Rearranging, we get $$$(n-2)!\sum_{\mathrm{deg}_i \geq 1, \Sigma\mathrm{deg}_i = 2n-2} \prod_{i=1}^{n} {d_i \choose \mathrm{deg}_i} \mathrm{deg}_i$$$.

For each node $$$i$$$ consider the generating function $$$\sum_{i=1}^{d_i} {d_i \choose i}ix^{i}$$$. It's not hard to see that the answer is the coefficient of $$$x^{2n-2}$$$ when each of these generating functions are multiplied, times $$$(n-2)!$$$.

It can be shown, that the generating function $$$\sum_{i=1}^{d_i} {d_i \choose i}ix^{i}$$$ is equal to $$$d_{i}x(x+1)^{d_i - 1}$$$. Therefore, the product of these functions is equal to $$$x^n (x+1)^{\sum_{i=1}^{n} (d_i - 1)} \prod_{i=1}^{n} d_{i}$$$.

We now remove the $$$x^n$$$ factor, turning our problem to finding the coefficient of $$$x^{n-2}$$$ in $$$(x+1)^{\sum_{i=1}^{n} (d_i - 1)} \prod_{i=1}^{n} d_{i}$$$. The product of all $$$d_i$$$ is a constant, and we will remove it as well for now.
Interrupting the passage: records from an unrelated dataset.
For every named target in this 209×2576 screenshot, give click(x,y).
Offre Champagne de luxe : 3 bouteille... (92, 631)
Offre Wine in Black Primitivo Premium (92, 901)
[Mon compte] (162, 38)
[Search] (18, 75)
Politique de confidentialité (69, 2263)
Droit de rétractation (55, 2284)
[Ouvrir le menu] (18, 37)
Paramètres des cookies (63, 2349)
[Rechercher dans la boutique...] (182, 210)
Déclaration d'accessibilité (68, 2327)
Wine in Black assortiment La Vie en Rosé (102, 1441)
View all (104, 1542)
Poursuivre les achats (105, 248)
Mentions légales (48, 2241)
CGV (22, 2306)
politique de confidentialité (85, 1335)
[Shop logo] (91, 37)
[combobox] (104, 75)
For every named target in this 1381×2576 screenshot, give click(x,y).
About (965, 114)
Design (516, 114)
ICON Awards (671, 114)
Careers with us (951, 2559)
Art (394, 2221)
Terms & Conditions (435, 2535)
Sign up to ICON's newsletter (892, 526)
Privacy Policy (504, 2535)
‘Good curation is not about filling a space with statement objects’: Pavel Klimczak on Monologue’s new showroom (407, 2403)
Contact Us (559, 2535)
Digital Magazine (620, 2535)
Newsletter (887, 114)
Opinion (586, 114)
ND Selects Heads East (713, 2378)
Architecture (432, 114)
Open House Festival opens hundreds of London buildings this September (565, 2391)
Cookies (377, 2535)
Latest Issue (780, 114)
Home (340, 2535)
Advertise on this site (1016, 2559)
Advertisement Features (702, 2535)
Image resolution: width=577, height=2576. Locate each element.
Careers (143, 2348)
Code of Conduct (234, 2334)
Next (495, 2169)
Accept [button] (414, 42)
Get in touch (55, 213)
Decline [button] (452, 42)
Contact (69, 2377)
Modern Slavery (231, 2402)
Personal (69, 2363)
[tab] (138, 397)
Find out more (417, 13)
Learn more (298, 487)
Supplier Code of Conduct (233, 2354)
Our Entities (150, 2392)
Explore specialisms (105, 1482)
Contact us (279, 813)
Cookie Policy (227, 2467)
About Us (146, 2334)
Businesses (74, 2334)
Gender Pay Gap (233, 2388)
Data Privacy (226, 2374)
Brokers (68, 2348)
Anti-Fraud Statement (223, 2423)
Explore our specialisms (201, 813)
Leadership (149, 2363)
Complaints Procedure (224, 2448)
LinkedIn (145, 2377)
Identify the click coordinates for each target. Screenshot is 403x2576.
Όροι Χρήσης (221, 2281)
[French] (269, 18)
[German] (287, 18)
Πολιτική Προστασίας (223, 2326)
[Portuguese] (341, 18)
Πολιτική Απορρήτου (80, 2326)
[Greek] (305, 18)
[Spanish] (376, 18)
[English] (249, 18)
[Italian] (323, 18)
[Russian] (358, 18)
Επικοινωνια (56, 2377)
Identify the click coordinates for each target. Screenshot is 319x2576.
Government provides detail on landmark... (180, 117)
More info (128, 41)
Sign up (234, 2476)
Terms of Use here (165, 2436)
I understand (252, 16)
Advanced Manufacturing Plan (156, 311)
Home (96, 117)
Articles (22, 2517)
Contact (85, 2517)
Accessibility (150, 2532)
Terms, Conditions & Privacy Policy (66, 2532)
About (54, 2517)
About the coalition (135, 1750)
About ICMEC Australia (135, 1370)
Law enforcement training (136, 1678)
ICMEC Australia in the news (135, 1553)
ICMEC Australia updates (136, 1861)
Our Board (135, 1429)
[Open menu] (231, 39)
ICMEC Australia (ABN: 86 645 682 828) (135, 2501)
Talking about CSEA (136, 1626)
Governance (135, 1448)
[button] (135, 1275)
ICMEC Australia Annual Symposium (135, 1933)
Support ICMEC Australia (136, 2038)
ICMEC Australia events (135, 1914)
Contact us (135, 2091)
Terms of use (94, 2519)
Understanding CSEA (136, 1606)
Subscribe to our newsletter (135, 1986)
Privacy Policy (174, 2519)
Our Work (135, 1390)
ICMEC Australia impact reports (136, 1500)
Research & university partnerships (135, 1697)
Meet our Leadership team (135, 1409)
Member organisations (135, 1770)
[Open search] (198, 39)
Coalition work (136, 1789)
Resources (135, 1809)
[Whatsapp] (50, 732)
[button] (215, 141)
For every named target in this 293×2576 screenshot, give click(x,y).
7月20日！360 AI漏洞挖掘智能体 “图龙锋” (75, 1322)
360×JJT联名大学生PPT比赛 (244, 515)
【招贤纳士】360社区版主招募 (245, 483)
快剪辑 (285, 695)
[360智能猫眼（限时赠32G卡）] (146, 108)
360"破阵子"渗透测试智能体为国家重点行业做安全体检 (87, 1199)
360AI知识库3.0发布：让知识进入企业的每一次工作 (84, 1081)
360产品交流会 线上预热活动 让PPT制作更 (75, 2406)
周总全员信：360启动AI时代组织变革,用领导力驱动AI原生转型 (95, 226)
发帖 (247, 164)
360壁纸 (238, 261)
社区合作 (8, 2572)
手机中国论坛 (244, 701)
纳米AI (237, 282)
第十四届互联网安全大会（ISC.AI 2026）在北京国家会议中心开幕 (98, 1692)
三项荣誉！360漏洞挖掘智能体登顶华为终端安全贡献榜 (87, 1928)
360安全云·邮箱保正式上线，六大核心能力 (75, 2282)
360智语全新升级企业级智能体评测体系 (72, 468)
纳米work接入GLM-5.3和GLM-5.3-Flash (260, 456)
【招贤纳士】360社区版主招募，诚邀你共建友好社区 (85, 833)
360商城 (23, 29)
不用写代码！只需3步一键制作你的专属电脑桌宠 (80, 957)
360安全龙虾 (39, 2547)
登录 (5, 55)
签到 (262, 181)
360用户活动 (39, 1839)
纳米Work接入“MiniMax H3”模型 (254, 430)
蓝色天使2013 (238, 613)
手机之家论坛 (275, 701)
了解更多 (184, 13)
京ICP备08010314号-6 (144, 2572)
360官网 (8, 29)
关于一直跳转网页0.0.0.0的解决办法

The only remaining part is to find the coefficient of $$$x^{n-2}$$$ in $$$(x+1)^{\sum_{i=1}^{n} (d_i - 1)}$$$. By the binomial theorem, it is equal to $$${{\sum_{i=1}^{n} (d_i - 1)} \choose {n-2}} = \frac{{\sum_{i=1}^{n} (d_i - 1)}!}{(n-2)!((\sum_{i=1}^{n} (d_i - 1)) - (n-2))!}$$$. The $$$(n-2)!$$$ cancels with the factor that we need to multiply at the end, leaving us with $$$\frac{{\sum_{i=1}^{n} (d_i - 1)}!}{((\sum_{i=1}^{n} (d_i - 1)) - (n-2))!}$$$, which can easily be computed in $$$O(n)$$$ time after finding $$$\sum_{i=1}^{n} (d_i - 1)$$$.

Multiplying that by the product of all $$$d_i$$$ (the constant that we previously removed), we get the answer.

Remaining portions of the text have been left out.